Since the UK's post-Brexit restatement of the EU Securitisation Regulation, the PRA has identified specific areas where the rules produce disproportionate outcomes or create unnecessary barriers to market activity without commensurate prudential benefit. CP2/26 addresses four discrete workstreams across the securitisation framework, each targeting a different part of the market from single-loan structures used in trade finance and real estate to the treatment of government-backed Mortgage Guarantee Scheme loans.

The most commercially significant proposal is the exemption of single-loan securitisations from transparency (market disclosure) and regulatory reporting requirements. Currently, even simple bilateral loan structures that are technically 'securitisations' under the UK framework must comply with the full market disclosure and STS (Simple, Transparent and Standardised) reporting regime, a disproportionate burden that adds cost and complexity without meaningful investor protection benefit. CP2/26 proposes to disapply these requirements for single-loan structures, bringing the UK into closer alignment with market practice.

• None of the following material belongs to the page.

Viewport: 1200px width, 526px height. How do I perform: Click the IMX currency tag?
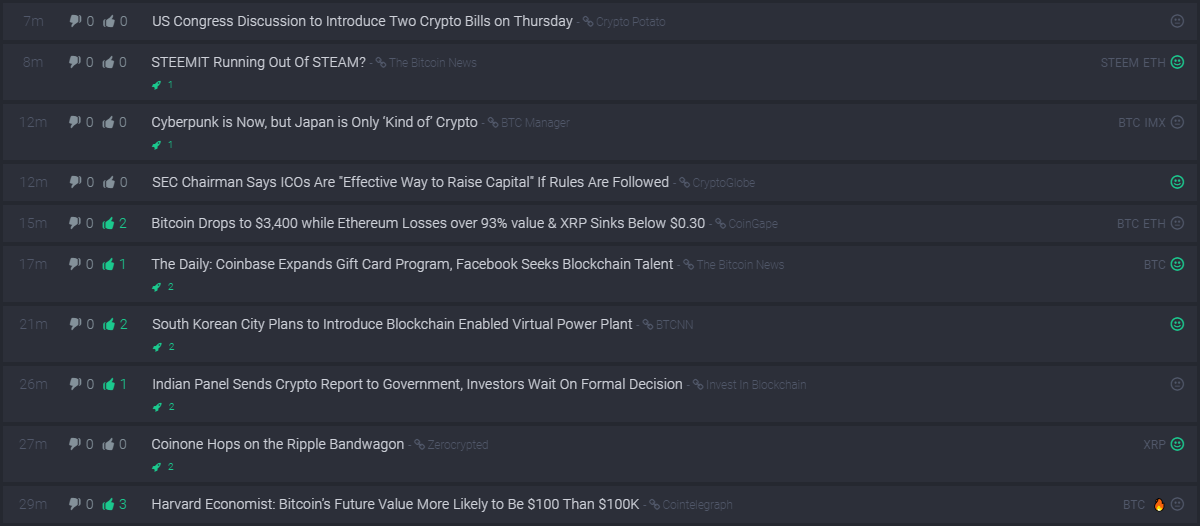1155,123
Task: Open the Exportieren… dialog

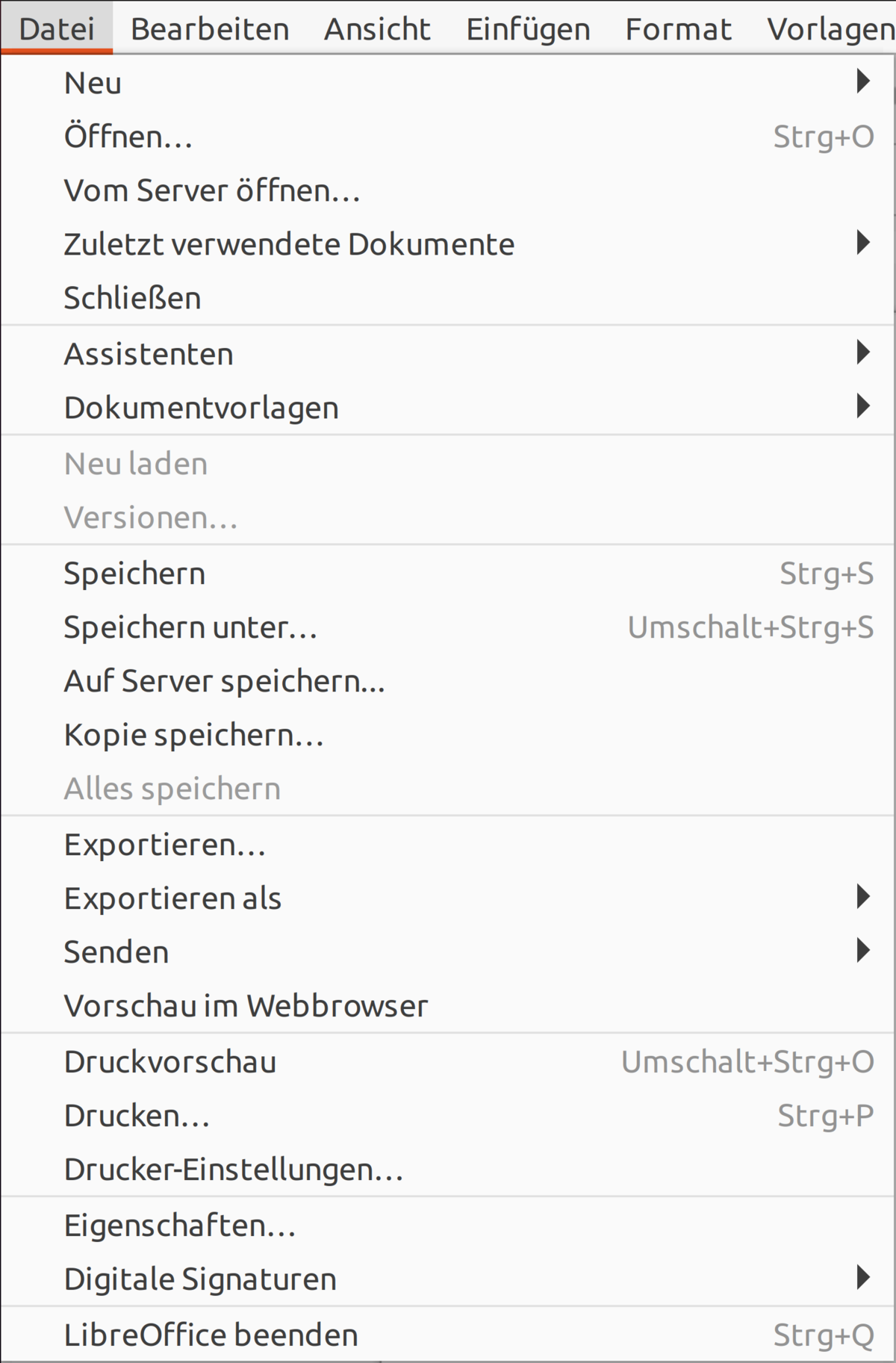Action: point(447,844)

On resecuritisation, the UK currently maintains a near-blanket ban on re-securitising underlying pools of securitised exposures. CP2/26 proposes to exempt two specific resecuritisation structures that serve legitimate risk management purposes, introducing alternative capital treatment to ensure appropriate prudential coverage. The Mortgage Guarantee Scheme (MGS) proposal introduces a new capital approach for loans originated under the scheme, reflecting the government guarantee structure and reducing the capital cost of participating in the scheme, potentially supporting its expansion.

Rules and Guidelines:

  • Single-loan securitisations: proposed to disapply market disclosure (transparency) and regulatory reporting requirements, this is a substantive simplification for bilateral lending structures

  • Resecuritisation ban: two new structures exempted from the existing prohibition; alternative capital treatment introduced for CRR firms' exposures to these resecuritisations

  • PRA Rulebook readability: amendments to improve the structure and clarity of securitisation general requirements, no substantive policy change, but reduces compliance interpretation risk

  • Mortgage Guarantee Scheme: new capital treatment for MGS loans or similar private scheme loans (referred to as 'Loans' in the CP), reflecting the government guarantee and providing a clearer, potentially more favourable capital outcome

  • Amendment to the Non-Performing Exposures Securitisation (CRR) Part of the Rulebook (Annex D)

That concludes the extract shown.